February 02, 2020

18% of Github Projects Have CI

Introduction

In this post, I’ll share my analysis of the adoption of continuous integration (CI) in public Github repositories, based on usage of the following CI vendors:

I’m the first to admit that this is not a comprehensive list of CI vendors.

It’s also obvious that using a CI vendor for executing your builds is not a requirement for having CI.

That being said, we can dig into public data provided by Github to get a lower-bound estimate.

Methodology

Github has provided a public dataset of code that can be queried via Google’s BigQuery database service.

I followed Google’s “Codelab” for querying this dataset using SQL, running a basic query to identify repositories in their test dataset.

In order to identify whether a repository uses a given CI vendor we must assemble a list of rules for identifying repositories that are configured for specific CI vendors.

For example, in modern versions of Jenkins it’s encouraged to include a Jenkinsfile in the project root of your repository.

If this file is present then Jenkins will process its contents as a manifest for how to build your software.

This type of file-based configuration is not exclusive to Jenkins, and it allows us to count repositories that are using file-based manifests for configuring CI.
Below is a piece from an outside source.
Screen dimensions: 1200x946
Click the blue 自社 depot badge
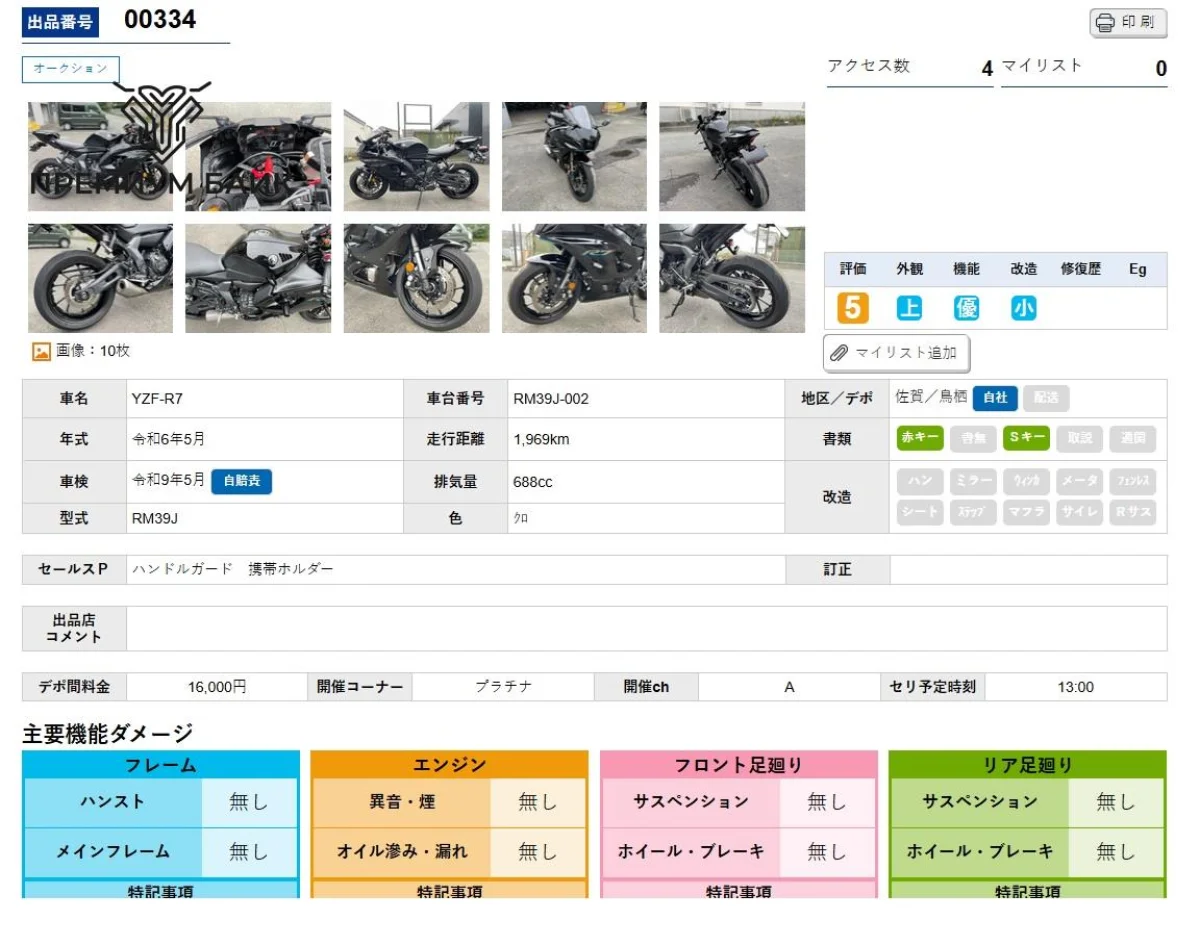pyautogui.click(x=995, y=398)
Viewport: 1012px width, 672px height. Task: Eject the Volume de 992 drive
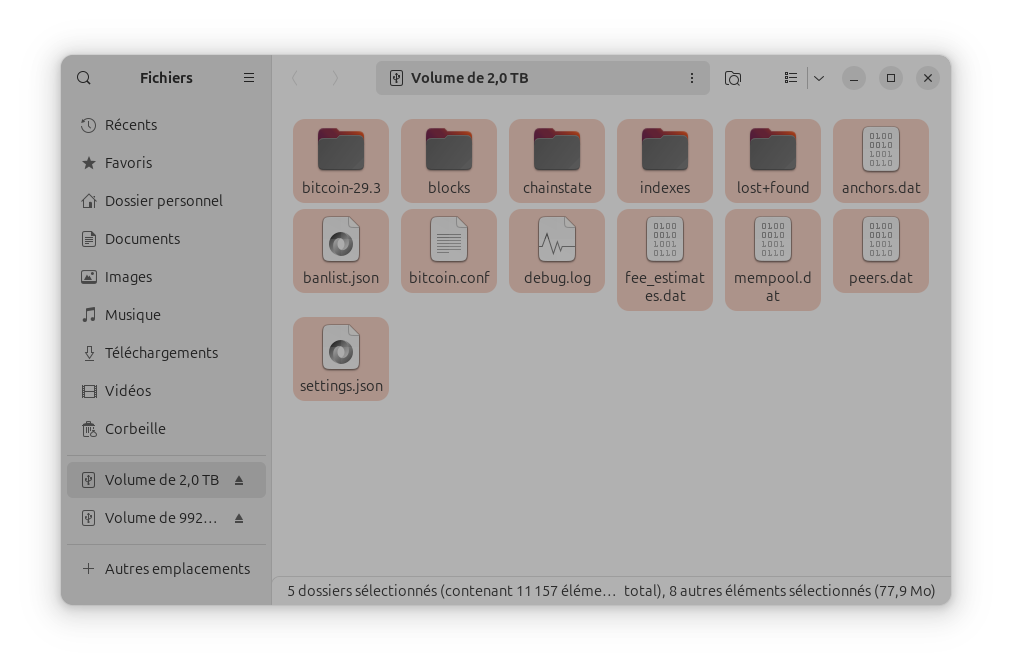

Here is a list of rules for detecting if a repository is configured for CI with the given vendor:

CI Vendor File pattern
TravisCI .travis.yml
CircleCI .circleci/config.yml
Jenkins Jenkinsfile
Github Actions .github/workflows
Azure Pipelines azure-pipelines.yml
TeamCity .teamcity/
Google Cloud Build cloudbuild.yaml

Here is the SQL query I used to get a count of repositories that had each of these files:

SELECT 
CASE
  WHEN path = '.travis.yml' THEN 'TravisCI'
  WHEN path = '.circleci/config.yml' OR path = 'circle.yml' THEN 'CircleCI'
  WHEN path = 'Jenkinsfile' THEN 'Jenkins'
  WHEN path LIKE '.github/workflows%' THEN 'Github Actions'
  WHEN path = 'azure-pipelines.yml' THEN 'Azure Pipelines'
  WHEN path LIKE '.teamcity/%' THEN 'TeamCity'
  WHEN path = 'cloudbuild.yaml' THEN 'Google Cloud Build'
END,
COUNT(distinct repo_name) AS num_duplicates
FROM `bigquery-public-data.github_repos.files`
GROUP BY 1
ORDER BY 2 DESC

BigQuery link

Results

CI Vendor Number of Repos Percentage of Repos
Total

3345134

1

TravisCI

565369

16.90%

CircleCI

28608

0.86%

Github Actions

5532

0.17%

Jenkins

5389

0.16%

Azure Pipelines

1829

0.05%

Google Cloud Build

253

0.01%

TeamCity

72

0.00%

That’s a grand total of 18.1% of repositories in this dataset having been setup with any CI vendor at all.

The market seems to be dominated by TravisCI, having a .travis.yml file present in 16.9% of repos.

Here are some data visualizations to help illustrate the results:

alt_text

alt_text

Discussion

With only 18% adoption, that leaves 82% of these public repositories not using popular CI vendors.

This is a huge opportunity to make CI a default and easier to adopt.

Areas of future research:

  • relationship between CI adoption and popularity of repository
  • analysis of a repository’s dependencies & their use of CI
  • analysis of CI adoption by programming language
  • when in the repository’s timeline was CI introduced (at the beginning? later?)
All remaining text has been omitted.